▶ [Given exercise 1]
In two sentences, summarize the article on the Falkland Islands cruise season.
▶ [Given exercise 2]
Reproduce the part of the article on the Falkland Islands cruise season that opens with the words containing "Representatives from all" and closes with "44,000 in 2017-2018.".

Representatives from all sectors of the Falkland Islands tourism industry met at Government House on Wednesday evening for the annual presentation of the Falkland Islands Tourist Board (FITB) awards and to celebrate a cruise ship season which brought 62,505 passengers to the islands.
The previous record set in 2008/9 was twenty less and had been followed by four seasons of decline. However, FITB reports that since 2013 growth in visitor numbers has been strong, and next season looks set to break the records again with around 70,000 visitors being forecast.
This season, FITB tells us, it was the larger cruise vessels, which only call in Stanley, that drove the growth in passenger numbers. They carried almost 49,500 visitors, up from 44,000 in 2017-2018.
Expedition cruise visitors remained broadly static at around 13,000. However, Executive Director of FITB Stephanie Middleton, reports that this sector is due to experience rapid expansion with over 20 new vessels due to launch before the end of 2022.
Many of these are expected to operate in the South Atlantic and Antarctic region and will be carrying more passengers as well as bringing new levels of luxury to this market.
In a recent press release by FITB, Ms Middleton reports that the United States once again provided the largest number of cruise ship visitors, with over 22,000, of whom 84% arrived on large cruise vessels.
The second largest market, the UK, generated just over 8,000 visitors, with 72% arriving on large cruise vessels. Ms Middleton added: “cruise passengers from the UK in particular are switching from the larger cruise
vessels to the expedition ships.

▶ [Dataset records]
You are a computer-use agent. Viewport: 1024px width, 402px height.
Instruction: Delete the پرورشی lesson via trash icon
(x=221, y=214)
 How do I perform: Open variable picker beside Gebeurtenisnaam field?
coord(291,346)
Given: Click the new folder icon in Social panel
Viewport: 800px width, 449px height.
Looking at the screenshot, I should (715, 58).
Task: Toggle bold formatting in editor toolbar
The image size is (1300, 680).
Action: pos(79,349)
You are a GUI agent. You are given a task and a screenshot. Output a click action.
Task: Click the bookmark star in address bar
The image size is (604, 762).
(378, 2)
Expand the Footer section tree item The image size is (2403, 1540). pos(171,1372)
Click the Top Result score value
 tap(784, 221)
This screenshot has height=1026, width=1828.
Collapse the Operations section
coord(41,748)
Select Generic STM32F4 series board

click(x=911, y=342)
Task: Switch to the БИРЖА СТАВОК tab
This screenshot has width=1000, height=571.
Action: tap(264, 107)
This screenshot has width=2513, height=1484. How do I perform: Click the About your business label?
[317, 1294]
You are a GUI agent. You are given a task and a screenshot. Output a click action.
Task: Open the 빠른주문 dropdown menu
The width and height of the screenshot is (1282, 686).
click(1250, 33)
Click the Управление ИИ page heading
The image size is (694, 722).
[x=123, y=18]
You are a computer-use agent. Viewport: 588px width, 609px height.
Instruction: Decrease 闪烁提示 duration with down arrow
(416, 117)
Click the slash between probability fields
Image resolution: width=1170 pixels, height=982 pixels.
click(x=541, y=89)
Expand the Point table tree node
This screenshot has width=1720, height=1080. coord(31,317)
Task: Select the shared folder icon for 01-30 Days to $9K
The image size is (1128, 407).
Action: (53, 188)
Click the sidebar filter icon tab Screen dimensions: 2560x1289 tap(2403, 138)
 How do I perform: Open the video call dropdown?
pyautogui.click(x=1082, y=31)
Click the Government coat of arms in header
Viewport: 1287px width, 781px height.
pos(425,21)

▶ [Full solution 1]
At the annual Falkland Islands Tourist Board awards at Government House, the tourism industry celebrated a cruise ship season that brought 62,505 passengers to the islands, and around 70,000 visitors are forecast for next season. The growth came from larger cruise vessels calling only in Stanley, which carried almost 49,500 visitors, while expedition cruise visitors stayed around 13,000, although that sector is expected to expand rapidly.

▶ [Full solution 2]
Representatives from all sectors of the Falkland Islands tourism industry met at Government House on Wednesday evening for the annual presentation of the Falkland Islands Tourist Board (FITB) awards and to celebrate a cruise ship season which brought 62,505 passengers to the islands.
The previous record set in 2008/9 was twenty less and had been followed by four seasons of decline. However, FITB reports that since 2013 growth in visitor numbers has been strong, and next season looks set to break the records again with around 70,000 visitors being forecast.
This season, FITB tells us, it was the larger cruise vessels, which only call in Stanley, that drove the growth in passenger numbers. They carried almost 49,500 visitors, up from 44,000 in 2017-2018.